(Items from a data source)

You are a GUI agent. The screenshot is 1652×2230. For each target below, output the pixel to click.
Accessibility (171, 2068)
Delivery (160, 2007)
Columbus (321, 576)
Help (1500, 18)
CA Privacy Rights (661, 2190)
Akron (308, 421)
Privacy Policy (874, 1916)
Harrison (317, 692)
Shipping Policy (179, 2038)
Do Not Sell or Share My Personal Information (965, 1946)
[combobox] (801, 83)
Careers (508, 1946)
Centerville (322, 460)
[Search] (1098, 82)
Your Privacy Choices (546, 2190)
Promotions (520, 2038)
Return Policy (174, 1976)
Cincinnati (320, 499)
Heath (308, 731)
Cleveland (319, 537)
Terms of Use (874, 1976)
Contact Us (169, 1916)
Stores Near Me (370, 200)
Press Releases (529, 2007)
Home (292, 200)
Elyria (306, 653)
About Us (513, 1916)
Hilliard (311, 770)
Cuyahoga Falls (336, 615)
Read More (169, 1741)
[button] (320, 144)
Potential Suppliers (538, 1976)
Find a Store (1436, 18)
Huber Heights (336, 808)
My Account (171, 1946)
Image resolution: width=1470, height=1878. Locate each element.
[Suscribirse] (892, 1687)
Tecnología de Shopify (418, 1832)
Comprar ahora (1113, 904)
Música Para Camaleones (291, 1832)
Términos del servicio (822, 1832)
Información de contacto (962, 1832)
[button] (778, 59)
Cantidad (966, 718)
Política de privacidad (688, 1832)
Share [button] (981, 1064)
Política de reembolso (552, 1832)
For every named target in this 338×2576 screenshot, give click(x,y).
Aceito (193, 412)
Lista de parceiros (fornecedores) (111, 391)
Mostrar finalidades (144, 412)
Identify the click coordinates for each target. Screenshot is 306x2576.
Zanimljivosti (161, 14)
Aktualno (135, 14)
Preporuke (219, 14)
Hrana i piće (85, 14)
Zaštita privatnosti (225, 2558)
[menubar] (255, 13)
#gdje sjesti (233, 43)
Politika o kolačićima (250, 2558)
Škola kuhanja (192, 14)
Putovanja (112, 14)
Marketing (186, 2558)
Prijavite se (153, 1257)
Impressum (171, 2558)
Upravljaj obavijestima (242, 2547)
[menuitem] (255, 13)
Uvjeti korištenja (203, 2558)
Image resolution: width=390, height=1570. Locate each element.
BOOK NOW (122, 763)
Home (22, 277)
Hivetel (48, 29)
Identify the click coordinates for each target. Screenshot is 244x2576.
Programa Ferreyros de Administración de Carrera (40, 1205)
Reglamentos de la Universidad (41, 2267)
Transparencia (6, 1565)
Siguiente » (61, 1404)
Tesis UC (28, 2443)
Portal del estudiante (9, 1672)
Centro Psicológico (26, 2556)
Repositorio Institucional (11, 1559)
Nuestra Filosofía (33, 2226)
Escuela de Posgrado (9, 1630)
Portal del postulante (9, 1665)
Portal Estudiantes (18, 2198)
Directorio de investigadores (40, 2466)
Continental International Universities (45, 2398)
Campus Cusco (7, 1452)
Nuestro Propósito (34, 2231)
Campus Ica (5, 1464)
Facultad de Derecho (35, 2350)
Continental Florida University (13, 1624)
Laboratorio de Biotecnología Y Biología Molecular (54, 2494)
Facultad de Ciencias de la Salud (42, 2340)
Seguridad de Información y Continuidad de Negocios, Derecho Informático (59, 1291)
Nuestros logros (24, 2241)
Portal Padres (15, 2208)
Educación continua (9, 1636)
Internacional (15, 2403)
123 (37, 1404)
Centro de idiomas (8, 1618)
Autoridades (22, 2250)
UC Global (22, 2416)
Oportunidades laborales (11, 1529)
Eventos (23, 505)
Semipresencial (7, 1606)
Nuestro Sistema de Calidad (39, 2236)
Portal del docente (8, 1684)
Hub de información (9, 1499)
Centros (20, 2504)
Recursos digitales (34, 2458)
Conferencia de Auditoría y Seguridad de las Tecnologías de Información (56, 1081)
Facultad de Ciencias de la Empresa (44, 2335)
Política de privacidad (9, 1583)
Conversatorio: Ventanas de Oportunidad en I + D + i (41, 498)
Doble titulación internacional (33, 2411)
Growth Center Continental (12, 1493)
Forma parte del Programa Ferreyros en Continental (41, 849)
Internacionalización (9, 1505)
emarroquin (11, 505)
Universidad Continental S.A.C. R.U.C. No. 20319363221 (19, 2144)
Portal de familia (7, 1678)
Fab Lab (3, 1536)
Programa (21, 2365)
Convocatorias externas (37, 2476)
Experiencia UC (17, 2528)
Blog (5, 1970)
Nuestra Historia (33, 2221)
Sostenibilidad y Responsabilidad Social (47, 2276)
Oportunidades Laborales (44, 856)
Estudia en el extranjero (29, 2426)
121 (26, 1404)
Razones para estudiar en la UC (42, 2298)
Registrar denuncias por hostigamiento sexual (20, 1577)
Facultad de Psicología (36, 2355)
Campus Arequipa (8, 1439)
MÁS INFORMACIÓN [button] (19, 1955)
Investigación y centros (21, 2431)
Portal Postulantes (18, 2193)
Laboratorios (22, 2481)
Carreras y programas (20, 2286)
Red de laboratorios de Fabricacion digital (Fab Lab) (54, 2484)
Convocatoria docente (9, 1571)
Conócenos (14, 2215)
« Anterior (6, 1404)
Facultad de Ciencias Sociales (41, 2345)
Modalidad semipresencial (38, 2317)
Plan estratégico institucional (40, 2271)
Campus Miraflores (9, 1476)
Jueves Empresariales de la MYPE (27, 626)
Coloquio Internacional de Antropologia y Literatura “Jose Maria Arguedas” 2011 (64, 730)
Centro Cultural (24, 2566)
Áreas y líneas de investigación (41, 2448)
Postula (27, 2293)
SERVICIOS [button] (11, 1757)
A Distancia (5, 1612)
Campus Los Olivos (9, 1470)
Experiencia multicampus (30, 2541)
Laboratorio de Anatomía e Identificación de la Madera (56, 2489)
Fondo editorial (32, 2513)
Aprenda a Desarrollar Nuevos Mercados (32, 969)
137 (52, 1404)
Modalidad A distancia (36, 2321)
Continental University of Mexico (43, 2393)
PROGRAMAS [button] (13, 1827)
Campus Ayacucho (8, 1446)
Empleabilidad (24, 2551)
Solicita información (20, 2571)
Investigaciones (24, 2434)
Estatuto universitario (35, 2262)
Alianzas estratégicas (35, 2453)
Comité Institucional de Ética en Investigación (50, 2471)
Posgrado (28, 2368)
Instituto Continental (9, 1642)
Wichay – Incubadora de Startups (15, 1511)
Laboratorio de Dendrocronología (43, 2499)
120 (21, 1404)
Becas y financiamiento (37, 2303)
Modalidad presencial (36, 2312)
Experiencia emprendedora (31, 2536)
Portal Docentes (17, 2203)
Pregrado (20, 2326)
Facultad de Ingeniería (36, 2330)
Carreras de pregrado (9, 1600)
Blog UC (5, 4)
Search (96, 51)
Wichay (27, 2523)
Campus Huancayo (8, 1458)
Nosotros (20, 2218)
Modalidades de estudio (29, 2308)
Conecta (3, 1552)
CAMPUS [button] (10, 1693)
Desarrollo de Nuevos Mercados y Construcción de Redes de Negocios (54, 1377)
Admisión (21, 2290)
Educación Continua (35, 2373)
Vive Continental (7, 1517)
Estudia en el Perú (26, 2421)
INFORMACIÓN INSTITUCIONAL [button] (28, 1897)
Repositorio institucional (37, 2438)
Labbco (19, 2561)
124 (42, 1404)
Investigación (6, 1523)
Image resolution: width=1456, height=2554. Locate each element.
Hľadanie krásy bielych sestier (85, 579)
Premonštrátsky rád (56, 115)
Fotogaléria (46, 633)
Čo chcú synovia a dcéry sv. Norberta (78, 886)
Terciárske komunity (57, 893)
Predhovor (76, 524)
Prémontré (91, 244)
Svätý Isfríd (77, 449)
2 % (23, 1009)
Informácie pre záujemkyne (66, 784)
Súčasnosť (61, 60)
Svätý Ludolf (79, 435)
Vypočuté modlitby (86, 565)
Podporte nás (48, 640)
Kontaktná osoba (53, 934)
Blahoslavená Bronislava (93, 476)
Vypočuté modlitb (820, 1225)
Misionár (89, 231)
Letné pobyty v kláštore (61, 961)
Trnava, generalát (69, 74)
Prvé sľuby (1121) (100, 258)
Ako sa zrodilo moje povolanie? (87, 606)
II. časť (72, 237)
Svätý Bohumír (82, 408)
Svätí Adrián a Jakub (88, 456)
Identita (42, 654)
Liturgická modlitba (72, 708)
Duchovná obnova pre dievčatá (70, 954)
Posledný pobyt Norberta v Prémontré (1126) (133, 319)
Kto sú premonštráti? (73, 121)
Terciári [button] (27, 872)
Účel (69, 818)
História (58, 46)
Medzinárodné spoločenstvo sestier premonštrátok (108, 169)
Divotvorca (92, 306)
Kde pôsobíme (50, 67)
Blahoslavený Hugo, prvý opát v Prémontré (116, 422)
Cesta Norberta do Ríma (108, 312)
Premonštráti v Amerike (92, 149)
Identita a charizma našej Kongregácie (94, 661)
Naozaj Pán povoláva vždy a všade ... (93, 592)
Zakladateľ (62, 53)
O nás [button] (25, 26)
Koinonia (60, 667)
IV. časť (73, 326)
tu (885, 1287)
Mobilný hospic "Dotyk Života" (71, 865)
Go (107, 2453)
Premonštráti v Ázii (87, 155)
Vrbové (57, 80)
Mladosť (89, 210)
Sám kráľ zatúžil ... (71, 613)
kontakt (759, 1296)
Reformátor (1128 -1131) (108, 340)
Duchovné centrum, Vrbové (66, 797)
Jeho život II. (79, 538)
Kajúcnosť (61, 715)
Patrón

### Work to be completed
The lines above, starting at the one with "Modalidad A distancia (36, 2321)" and ending at the one with "Vypočuté modlitby (86, 565)", are the only ones to return, exactly as written.

### Exercise output
Modalidad A distancia (36, 2321)
Continental University of Mexico (43, 2393)
PROGRAMAS [button] (13, 1827)
Campus Ayacucho (8, 1446)
Empleabilidad (24, 2551)
Solicita información (20, 2571)
Investigaciones (24, 2434)
Estatuto universitario (35, 2262)
Alianzas estratégicas (35, 2453)
Comité Institucional de Ética en Investigación (50, 2471)
Posgrado (28, 2368)
Instituto Continental (9, 1642)
Wichay – Incubadora de Startups (15, 1511)
Laboratorio de Dendrocronología (43, 2499)
120 (21, 1404)
Becas y financiamiento (37, 2303)
Modalidad presencial (36, 2312)
Experiencia emprendedora (31, 2536)
Portal Docentes (17, 2203)
Pregrado (20, 2326)
Facultad de Ingeniería (36, 2330)
Carreras de pregrado (9, 1600)
Blog UC (5, 4)
Search (96, 51)
Wichay (27, 2523)
Campus Huancayo (8, 1458)
Nosotros (20, 2218)
Modalidades de estudio (29, 2308)
Conecta (3, 1552)
CAMPUS [button] (10, 1693)
Desarrollo de Nuevos Mercados y Construcción de Redes de Negocios (54, 1377)
Admisión (21, 2290)
Educación Continua (35, 2373)
Vive Continental (7, 1517)
Estudia en el Perú (26, 2421)
INFORMACIÓN INSTITUCIONAL [button] (28, 1897)
Repositorio institucional (37, 2438)
Labbco (19, 2561)
124 (42, 1404)
Investigación (6, 1523)
Image resolution: width=1456, height=2554. Locate each element.
Hľadanie krásy bielych sestier (85, 579)
Premonštrátsky rád (56, 115)
Fotogaléria (46, 633)
Čo chcú synovia a dcéry sv. Norberta (78, 886)
Terciárske komunity (57, 893)
Predhovor (76, 524)
Prémontré (91, 244)
Svätý Isfríd (77, 449)
2 % (23, 1009)
Informácie pre záujemkyne (66, 784)
Súčasnosť (61, 60)
Svätý Ludolf (79, 435)
Vypočuté modlitby (86, 565)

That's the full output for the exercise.